Many entrepreneurs expanded based on government projects. When those projects slowed, we faced severe cash flow issues, and several small plants have already closed, he added.

Leading producers are feeling the strain. Bashundhara Cement, with an annual capacity of 7.3 million tonnes, is running at only 20percent utilisation.

Deputy Managing Director KM Zahid Uddin said, “We’ve cut manpower and slashed prices, yet losses continue.” Similarly, Mir Cement, which expanded to 18 lakh tonnes in 2023, now operates at just a quarter of its capacity.

A senior official explained, “Sales have fallen sharply, and we’re struggling to pay wages. If conditions don’t improve, production could stop entirely.” Several smaller producers, including Bengal Cement, Aramit Cement, and Mostafa Hakim Cement, have already suspended operations.
Among top producers, Shah Cement, part of the Abul Khair Group, maintains over 50percent utilisation, better than most, but still faces demand and price pressures.

Premier Cement is operating at around 40percent capacity, while Crown Cement has seen 60percent of its production idle due to weak economic activity.
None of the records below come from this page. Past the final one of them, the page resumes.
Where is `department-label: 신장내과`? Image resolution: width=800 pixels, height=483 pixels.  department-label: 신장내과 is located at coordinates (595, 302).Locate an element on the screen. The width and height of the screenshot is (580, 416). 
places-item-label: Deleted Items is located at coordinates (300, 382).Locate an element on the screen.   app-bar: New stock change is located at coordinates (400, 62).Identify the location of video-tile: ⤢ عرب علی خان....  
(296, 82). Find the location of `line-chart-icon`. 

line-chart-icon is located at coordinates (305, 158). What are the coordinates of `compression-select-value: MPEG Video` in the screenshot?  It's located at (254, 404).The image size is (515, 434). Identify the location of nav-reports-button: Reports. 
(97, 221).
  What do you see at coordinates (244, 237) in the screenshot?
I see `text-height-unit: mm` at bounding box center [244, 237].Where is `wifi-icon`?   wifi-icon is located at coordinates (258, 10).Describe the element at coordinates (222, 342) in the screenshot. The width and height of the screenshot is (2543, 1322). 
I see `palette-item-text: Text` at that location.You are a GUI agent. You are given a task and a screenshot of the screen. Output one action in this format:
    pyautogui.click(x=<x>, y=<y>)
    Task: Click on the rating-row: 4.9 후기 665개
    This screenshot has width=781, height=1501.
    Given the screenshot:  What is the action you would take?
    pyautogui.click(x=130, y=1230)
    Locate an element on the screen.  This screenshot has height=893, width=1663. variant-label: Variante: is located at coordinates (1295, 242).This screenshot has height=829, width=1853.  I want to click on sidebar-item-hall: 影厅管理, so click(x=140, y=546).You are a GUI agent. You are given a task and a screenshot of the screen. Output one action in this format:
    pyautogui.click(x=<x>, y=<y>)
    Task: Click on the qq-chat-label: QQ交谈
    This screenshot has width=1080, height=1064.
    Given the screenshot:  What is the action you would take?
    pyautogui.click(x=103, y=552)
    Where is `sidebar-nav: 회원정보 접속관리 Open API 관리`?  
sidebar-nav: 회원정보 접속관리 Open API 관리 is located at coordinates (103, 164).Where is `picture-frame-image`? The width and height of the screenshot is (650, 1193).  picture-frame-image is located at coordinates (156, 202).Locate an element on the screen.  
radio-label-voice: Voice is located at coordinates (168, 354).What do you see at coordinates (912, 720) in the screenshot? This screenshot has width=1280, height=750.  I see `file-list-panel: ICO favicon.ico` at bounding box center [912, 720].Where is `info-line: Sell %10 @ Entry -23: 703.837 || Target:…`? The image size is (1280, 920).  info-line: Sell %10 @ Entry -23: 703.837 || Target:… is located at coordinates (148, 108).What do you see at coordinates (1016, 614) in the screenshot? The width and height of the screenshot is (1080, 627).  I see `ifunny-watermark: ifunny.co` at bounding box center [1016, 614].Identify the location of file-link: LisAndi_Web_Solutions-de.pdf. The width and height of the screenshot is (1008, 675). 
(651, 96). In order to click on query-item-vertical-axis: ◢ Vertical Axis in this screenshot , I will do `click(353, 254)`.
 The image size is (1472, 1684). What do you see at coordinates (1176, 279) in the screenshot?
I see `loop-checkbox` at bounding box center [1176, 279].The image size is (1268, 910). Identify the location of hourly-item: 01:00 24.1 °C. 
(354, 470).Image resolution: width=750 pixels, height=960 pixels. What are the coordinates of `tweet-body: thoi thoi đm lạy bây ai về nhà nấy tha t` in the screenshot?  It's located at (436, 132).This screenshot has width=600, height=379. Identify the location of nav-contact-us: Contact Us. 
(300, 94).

Meghna Group, however, recorded 6percent growth, with capacity utilisation at 65percent, though executive director Khorshed Alam noted that smaller companies continue to struggle with falling demand and an oversupplied market.

BCMA executive committee member Md Shahidullah said, “Around 70percent of the sector’s Tk 45,000 crore investments is financed by bank loans. Revenues are falling, but interest payments keep climbing, creating unbearable pressure for many companies.”

The industry employs 7-8 lakh workers directly and another 2 lakh indirectly, putting thousands of jobs at risk as plants scale down or close.

Leaders have urged the government to restart stalled projects, ease import procedures, and provide financial relief.

Haque added, “Bangladesh’s long-term need for housing and infrastructure remains strong. But until demand revives and financial pressures ease, the cement sector will face one of its hardest challenges yet.”